The Hoa\Ustring\Ustring class represents a UTF-8 Unicode strings and allows to manipulate it easily. This class implements the ArrayAccess, Countable and IteratorAggregate interfaces. We are going to use three examples in three different languages: French, Arab and Japanese. Thus:

$french   = new Hoa\Ustring\Ustring('Je t\'aime');
$arabic   = new Hoa\Ustring\Ustring('أحبك');
$japanese = new Hoa\Ustring\Ustring('私はあなたを愛して');

Now, let's see what we can do on these three strings.

String manipulation

Let's start with elementary operations. If we would like to count the number of characters (not bytes), we will use the count function. Thus:

var_dump(
    count($french),
    count($arabic),
    count($japanese)
);

/**
 * Will output:
 *     int(9)
 *     int(4)
 *     int(9)
 */

When we speak about text position, it is not suitable to speak about the right or the left, but rather about a beginning or an end, and based on the direction of writing. We can know this direction thanks to the Hoa\Ustring\Ustring::getDirection method. It returns the value of one of the following constants:

Let's observe the result with our examples:

var_dump(
    $french->getDirection()   === Hoa\Ustring\Ustring::LTR, // is left-to-right?
    $arabic->getDirection()   === Hoa\Ustring\Ustring::RTL, // is right-to-left?
    $japanese->getDirection() === Hoa\Ustring\Ustring::LTR  // is left-to-right?
);

/**
 * Will output:
 *     bool(true)
 *     bool(true)
 *     bool(true)
 */

The result of this method is computed thanks to the Hoa\Ustring\Ustring::getCharDirection static method which computes the direction of only one character.

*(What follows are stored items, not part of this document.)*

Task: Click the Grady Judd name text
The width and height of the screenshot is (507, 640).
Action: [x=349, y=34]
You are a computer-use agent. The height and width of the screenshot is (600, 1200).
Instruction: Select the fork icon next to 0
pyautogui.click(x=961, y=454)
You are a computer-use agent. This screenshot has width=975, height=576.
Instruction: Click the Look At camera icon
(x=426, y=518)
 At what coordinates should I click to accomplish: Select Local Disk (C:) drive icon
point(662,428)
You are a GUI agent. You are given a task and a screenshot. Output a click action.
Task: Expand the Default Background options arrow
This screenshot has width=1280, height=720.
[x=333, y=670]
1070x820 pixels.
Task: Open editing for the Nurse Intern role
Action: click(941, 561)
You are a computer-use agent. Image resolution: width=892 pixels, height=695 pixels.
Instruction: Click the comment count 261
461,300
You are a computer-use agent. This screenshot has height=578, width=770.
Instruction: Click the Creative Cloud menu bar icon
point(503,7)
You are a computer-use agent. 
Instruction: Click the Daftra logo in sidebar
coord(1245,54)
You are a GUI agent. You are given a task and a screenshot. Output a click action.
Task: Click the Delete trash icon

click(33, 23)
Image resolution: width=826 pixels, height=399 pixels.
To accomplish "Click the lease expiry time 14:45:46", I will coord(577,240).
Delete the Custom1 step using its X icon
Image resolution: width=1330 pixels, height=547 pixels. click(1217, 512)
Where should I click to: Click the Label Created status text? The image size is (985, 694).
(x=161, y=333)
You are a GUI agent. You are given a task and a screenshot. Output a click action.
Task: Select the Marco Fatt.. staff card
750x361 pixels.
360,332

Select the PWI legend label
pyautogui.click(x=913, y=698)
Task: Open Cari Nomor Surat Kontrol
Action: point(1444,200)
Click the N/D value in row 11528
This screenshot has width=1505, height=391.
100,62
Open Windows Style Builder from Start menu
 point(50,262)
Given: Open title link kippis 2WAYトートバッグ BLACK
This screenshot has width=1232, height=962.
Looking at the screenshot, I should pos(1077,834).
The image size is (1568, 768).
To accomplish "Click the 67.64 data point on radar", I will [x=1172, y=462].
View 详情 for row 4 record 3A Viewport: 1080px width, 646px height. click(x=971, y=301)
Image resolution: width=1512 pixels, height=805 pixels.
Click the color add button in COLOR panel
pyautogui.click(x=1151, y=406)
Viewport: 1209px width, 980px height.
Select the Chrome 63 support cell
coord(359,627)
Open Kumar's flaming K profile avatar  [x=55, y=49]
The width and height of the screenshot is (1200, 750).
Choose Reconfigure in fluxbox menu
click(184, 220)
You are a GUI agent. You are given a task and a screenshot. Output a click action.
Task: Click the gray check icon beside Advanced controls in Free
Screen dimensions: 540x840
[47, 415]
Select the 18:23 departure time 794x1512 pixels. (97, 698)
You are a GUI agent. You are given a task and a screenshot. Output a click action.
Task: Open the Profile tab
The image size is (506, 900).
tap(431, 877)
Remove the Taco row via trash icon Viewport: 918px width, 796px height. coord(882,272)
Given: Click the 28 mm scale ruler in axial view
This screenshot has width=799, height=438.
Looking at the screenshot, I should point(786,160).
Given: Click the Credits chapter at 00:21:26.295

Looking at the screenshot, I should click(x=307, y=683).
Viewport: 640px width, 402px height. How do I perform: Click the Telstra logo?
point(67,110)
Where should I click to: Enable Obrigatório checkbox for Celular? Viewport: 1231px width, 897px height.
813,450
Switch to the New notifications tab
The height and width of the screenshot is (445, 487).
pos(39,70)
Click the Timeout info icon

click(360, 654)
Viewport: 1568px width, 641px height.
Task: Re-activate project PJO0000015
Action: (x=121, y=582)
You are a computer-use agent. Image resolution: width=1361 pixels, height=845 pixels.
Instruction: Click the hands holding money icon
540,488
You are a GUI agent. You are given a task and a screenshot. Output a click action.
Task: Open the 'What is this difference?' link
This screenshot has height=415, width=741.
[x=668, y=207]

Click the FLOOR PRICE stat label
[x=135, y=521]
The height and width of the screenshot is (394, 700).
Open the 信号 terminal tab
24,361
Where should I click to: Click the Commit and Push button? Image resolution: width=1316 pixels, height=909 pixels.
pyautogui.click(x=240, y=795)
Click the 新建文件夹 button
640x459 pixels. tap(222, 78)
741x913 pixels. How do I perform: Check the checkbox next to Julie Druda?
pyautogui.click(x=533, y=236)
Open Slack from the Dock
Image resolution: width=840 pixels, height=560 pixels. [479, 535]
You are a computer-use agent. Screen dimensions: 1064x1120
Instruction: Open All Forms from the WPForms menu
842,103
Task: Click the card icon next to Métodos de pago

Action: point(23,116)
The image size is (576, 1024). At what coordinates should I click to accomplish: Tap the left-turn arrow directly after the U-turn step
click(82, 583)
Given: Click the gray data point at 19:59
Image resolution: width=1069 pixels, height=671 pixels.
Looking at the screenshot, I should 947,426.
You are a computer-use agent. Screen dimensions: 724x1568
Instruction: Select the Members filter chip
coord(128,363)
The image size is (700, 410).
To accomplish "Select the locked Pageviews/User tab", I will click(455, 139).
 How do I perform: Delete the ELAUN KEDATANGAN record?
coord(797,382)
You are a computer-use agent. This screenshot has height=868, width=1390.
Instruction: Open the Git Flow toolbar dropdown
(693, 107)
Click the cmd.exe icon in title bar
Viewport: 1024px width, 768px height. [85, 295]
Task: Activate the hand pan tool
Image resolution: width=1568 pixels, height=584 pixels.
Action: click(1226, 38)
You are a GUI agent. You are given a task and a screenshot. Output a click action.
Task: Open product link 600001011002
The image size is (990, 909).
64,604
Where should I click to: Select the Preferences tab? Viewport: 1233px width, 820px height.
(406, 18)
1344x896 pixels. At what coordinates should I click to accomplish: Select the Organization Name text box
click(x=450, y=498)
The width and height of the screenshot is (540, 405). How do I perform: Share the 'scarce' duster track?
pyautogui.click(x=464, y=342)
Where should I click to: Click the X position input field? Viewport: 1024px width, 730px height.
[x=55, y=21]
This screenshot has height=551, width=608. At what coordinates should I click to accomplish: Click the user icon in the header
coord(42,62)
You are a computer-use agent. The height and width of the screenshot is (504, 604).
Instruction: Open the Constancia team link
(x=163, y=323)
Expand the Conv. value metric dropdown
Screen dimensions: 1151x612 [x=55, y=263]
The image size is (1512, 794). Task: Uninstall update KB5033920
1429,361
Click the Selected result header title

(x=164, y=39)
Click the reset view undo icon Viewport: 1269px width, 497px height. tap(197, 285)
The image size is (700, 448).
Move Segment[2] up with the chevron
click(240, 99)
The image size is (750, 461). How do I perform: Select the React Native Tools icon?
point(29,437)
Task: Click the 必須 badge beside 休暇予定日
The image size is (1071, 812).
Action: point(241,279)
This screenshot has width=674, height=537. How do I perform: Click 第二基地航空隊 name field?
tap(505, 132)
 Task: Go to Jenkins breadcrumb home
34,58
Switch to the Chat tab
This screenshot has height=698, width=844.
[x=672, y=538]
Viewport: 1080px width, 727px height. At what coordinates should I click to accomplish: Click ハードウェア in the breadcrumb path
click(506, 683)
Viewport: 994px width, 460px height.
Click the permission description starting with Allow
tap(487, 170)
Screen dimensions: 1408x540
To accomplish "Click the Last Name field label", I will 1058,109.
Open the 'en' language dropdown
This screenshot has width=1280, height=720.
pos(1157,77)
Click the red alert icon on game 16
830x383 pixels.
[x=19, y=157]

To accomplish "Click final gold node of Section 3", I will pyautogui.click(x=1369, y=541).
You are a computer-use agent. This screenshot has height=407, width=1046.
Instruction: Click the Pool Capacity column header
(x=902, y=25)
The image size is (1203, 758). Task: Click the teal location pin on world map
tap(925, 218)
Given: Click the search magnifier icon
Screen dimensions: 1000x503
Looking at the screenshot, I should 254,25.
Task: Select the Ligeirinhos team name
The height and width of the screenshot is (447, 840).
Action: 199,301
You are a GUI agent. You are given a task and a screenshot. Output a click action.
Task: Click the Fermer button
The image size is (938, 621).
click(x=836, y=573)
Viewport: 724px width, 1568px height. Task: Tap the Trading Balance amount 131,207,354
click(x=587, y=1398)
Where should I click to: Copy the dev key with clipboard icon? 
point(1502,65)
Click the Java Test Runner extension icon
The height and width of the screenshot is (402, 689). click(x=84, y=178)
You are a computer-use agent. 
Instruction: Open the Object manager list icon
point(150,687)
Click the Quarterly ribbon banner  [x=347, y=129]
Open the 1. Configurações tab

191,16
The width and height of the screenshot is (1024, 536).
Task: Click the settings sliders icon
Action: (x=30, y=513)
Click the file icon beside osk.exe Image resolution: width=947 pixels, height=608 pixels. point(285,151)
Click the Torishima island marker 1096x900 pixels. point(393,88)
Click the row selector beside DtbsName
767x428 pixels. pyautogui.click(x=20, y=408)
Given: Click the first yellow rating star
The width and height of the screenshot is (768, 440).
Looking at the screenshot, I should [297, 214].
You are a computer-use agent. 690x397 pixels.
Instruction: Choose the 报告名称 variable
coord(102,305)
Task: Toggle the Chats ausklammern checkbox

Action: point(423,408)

If we would like to concatenate another string to the end or to the beginning, we will respectively use the Hoa\Ustring\Ustring::append and Hoa\Ustring\Ustring::prepend methods. These methods, like most of the ones which modifies the string, return the object itself, in order to chain the calls. For instance:

echo $french->append('… et toi, m\'aimes-tu ?')->prepend('Mam\'zelle ! ');

/**
 * Will output:
 *     Mam'zelle ! Je t'aime… et toi, m'aimes-tu ?
 */

We also have the Hoa\Ustring\Ustring::toLowerCase and Hoa\Ustring\Ustring::toUpperCase methods to, respectively, set the case of the string to lower or upper. For instance:

echo $french->toUpperCase();

/**
 * Will output:
 *     MAM'ZELLE ! JE T'AIME… ET TOI, M'AIMES-TU ?
 */

We can also add characters to the beginning or to the end of the string to reach a minimum length. This operation is frequently called the padding (for historical reasons dating back to typewriters). That's why we have the Hoa\Ustring\Ustring::pad method which takes three arguments: the minimum length, characters to add and a constant indicating whether we have to add at the end or at the beginning of the string (respectively Hoa\Ustring\Ustring::END, by default, and Hoa\Ustring\Ustring::BEGINNING).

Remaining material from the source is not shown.